Stored data:
"""
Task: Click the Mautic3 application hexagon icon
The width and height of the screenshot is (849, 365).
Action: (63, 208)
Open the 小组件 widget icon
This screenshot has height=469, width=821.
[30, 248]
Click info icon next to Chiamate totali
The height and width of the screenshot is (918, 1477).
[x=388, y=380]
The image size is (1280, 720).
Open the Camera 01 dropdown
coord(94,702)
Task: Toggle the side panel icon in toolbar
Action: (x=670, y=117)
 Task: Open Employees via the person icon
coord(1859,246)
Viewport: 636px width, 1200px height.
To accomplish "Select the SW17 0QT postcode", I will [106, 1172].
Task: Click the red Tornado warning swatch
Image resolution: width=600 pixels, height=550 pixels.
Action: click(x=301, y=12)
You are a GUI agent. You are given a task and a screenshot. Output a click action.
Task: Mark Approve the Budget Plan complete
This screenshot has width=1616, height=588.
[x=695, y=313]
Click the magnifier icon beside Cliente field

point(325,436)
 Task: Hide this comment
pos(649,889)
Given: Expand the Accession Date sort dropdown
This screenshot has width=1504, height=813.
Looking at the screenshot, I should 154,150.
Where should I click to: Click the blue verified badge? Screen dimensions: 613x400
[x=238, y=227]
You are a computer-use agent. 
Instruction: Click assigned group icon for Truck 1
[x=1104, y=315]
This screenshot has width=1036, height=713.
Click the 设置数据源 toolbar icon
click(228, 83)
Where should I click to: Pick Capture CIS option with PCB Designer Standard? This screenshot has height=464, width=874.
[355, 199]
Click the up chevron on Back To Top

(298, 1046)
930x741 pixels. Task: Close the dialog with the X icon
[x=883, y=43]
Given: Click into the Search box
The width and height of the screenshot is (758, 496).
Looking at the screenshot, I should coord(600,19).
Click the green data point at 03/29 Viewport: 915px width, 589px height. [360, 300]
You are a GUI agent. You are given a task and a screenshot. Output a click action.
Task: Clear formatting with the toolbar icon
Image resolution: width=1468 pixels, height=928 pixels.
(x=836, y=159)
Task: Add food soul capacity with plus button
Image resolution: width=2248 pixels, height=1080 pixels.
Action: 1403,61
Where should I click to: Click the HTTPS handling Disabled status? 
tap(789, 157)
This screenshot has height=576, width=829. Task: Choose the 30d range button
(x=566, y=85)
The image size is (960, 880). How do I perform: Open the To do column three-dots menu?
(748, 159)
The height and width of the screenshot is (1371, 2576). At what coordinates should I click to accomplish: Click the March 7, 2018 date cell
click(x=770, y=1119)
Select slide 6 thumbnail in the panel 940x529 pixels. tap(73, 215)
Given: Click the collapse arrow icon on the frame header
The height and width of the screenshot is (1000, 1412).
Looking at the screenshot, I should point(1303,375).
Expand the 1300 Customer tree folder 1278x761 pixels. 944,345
"""
> [What is required]:
For this task, write out exactly the lines of the entries above, starting at the line with "The height and width of the screenshot is (1371, 2576)." and ending at the line with "Given: Click the", both included, and no others.

> [Answer below]:
The height and width of the screenshot is (1371, 2576). At what coordinates should I click to accomplish: Click the March 7, 2018 date cell
click(x=770, y=1119)
Select slide 6 thumbnail in the panel 940x529 pixels. tap(73, 215)
Given: Click the collapse arrow icon on the frame header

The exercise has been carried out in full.